* **Problem to work on**
Return the line that has "You are a computer-use" and all lines below it through the last, exactly as they stand; omit pictures.

-------- Data under study --------

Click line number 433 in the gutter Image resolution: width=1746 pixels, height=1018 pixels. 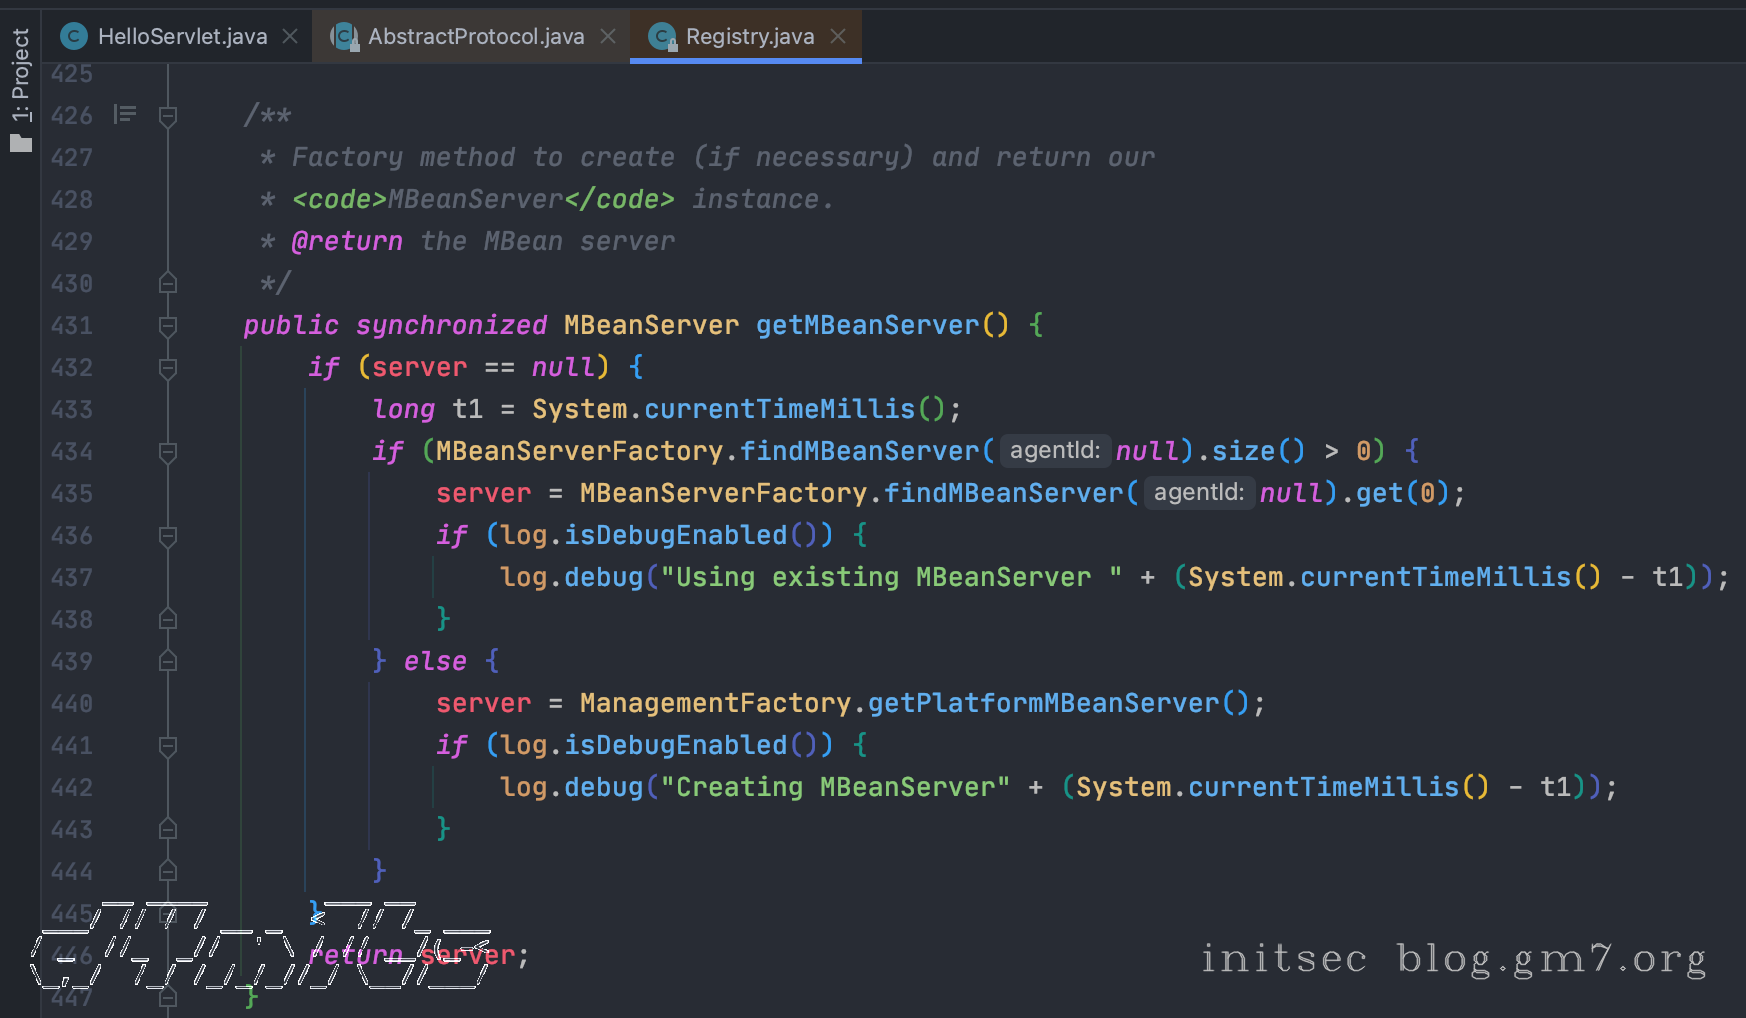point(72,410)
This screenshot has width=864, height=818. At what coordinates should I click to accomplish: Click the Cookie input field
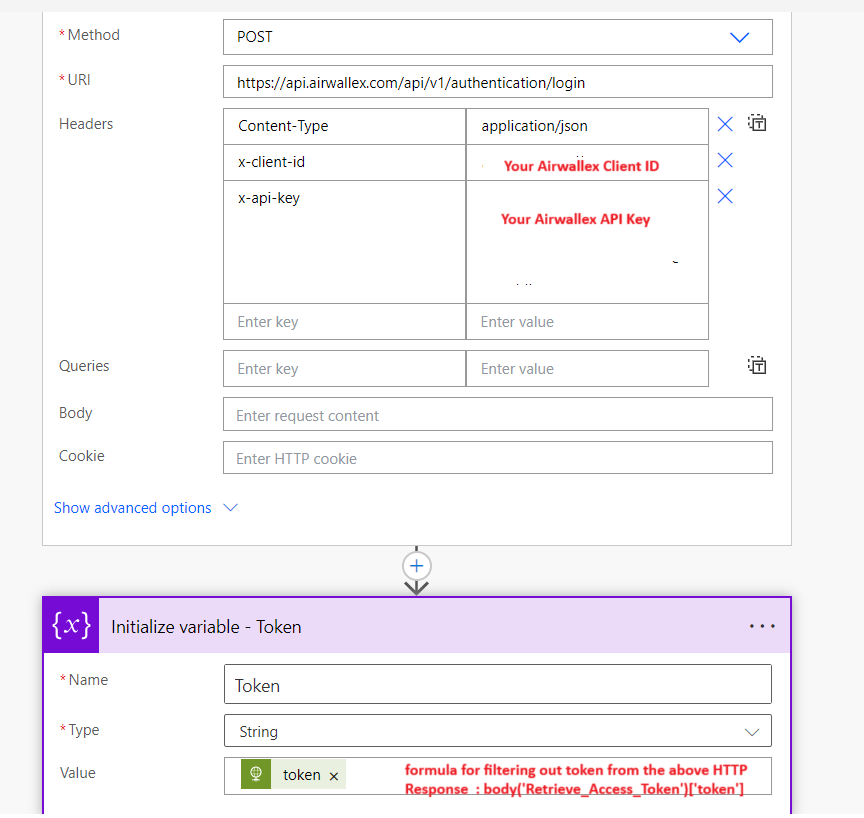click(497, 457)
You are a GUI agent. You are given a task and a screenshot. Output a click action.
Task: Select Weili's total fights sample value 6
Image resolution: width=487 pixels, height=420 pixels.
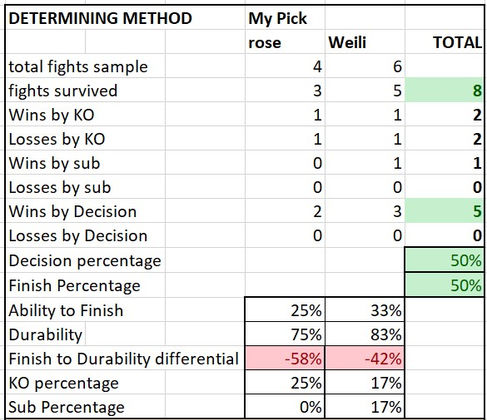click(365, 66)
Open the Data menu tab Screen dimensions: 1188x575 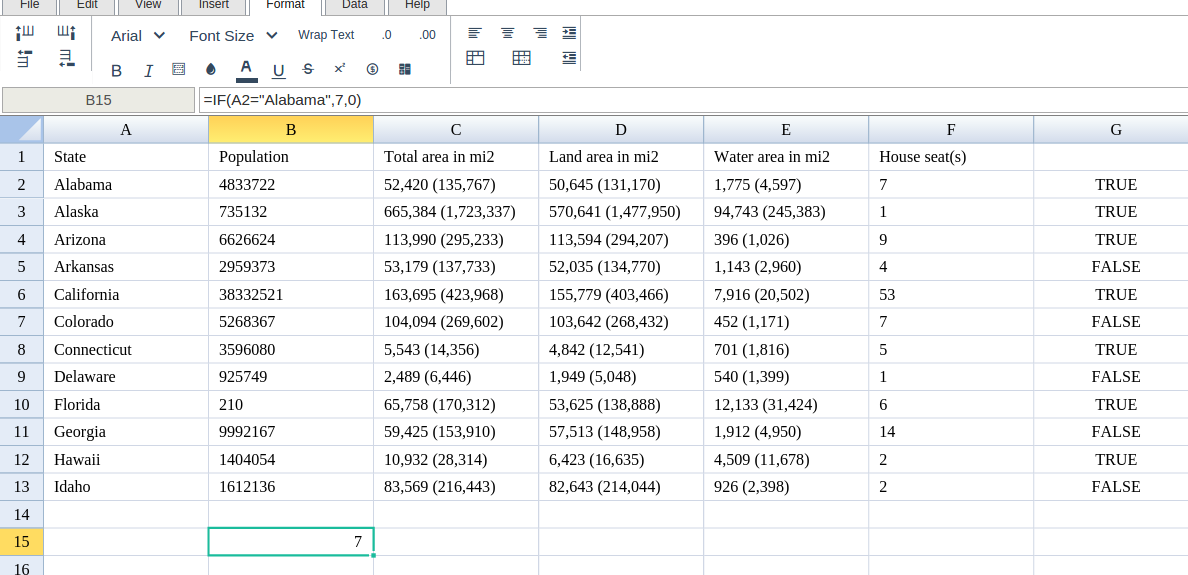click(354, 5)
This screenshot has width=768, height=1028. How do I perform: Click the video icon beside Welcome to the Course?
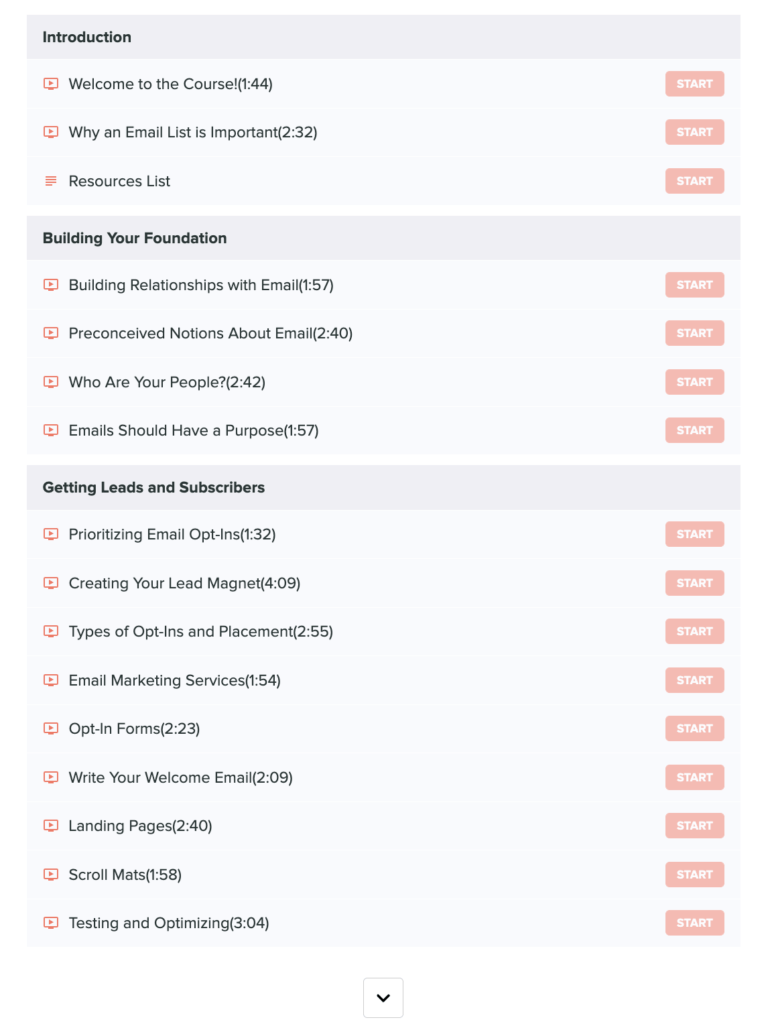[x=51, y=84]
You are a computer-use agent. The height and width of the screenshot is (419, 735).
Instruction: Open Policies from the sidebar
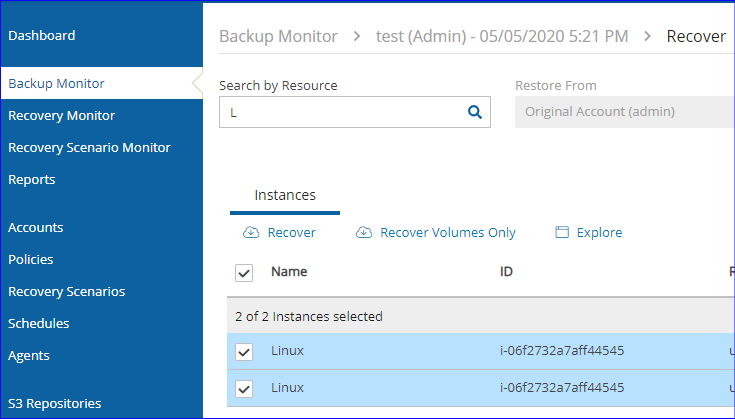[x=31, y=260]
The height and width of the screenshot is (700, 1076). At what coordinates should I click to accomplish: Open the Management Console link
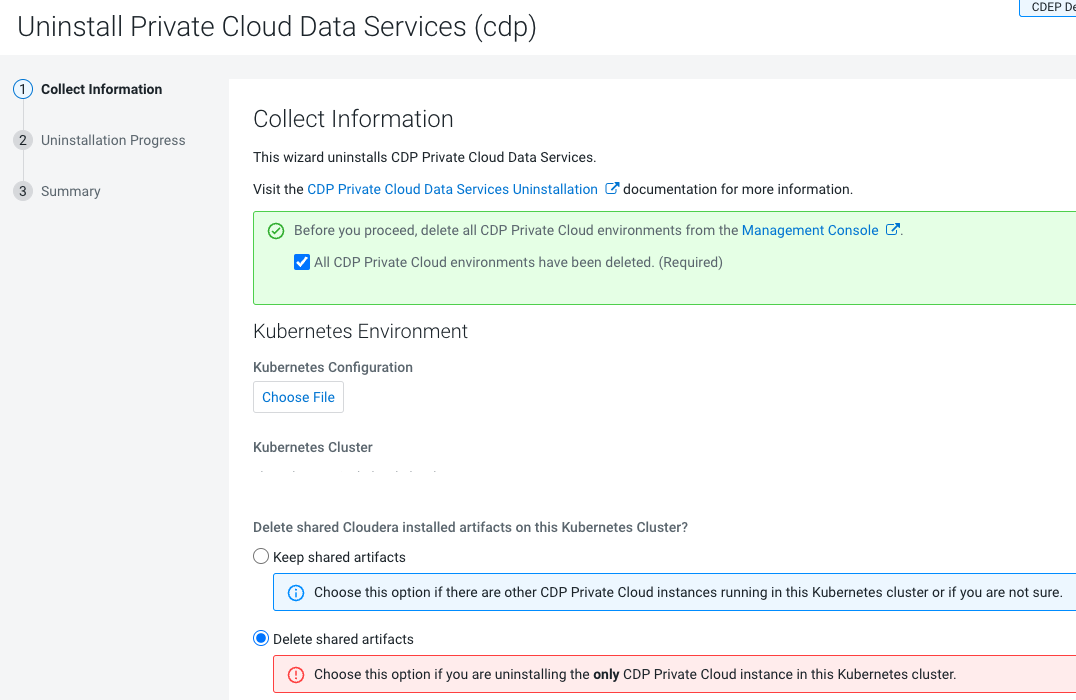click(810, 230)
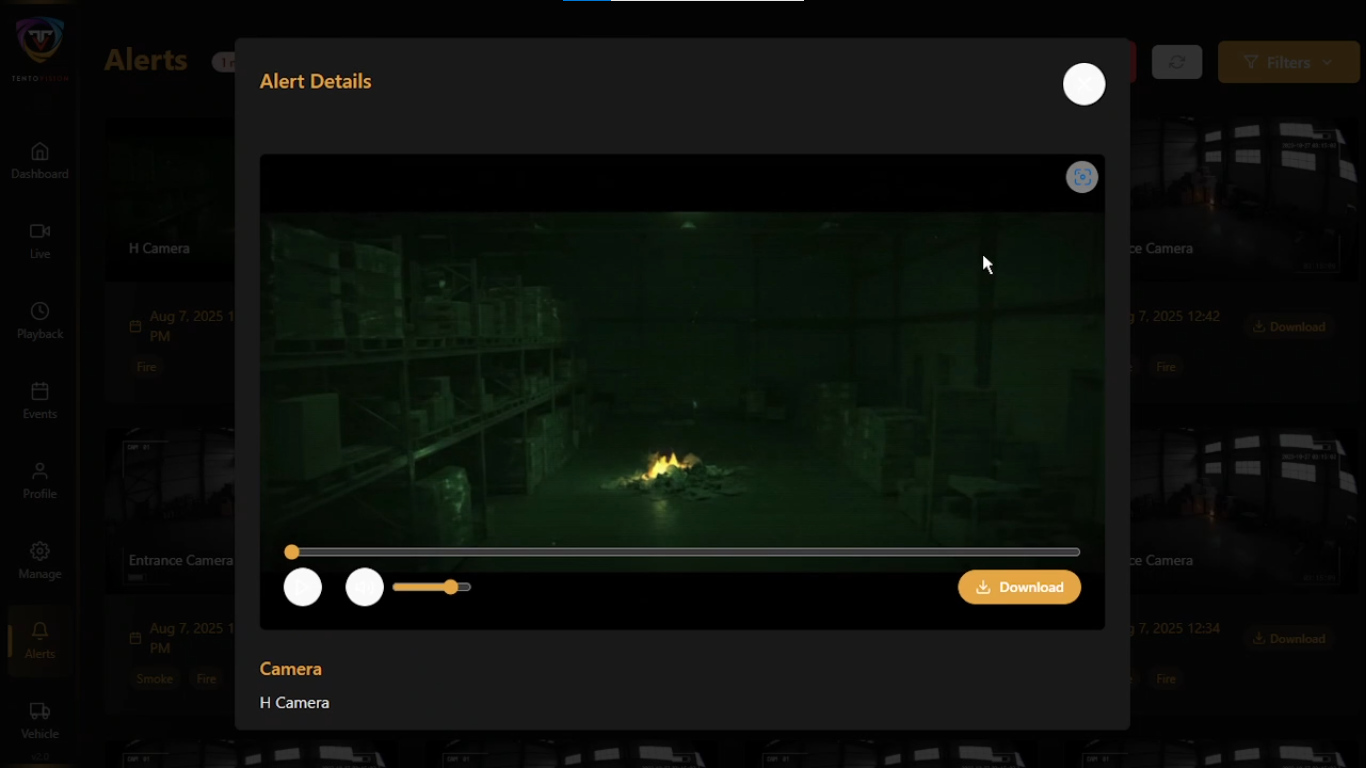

--------

* **Completed task**
You are a computer-use agent. The height and width of the screenshot is (419, 735).
Instruction: Open Policies from the sidebar
[x=31, y=260]
The height and width of the screenshot is (700, 1076). At what coordinates should I click to accomplish: Open the Management Console link
click(810, 230)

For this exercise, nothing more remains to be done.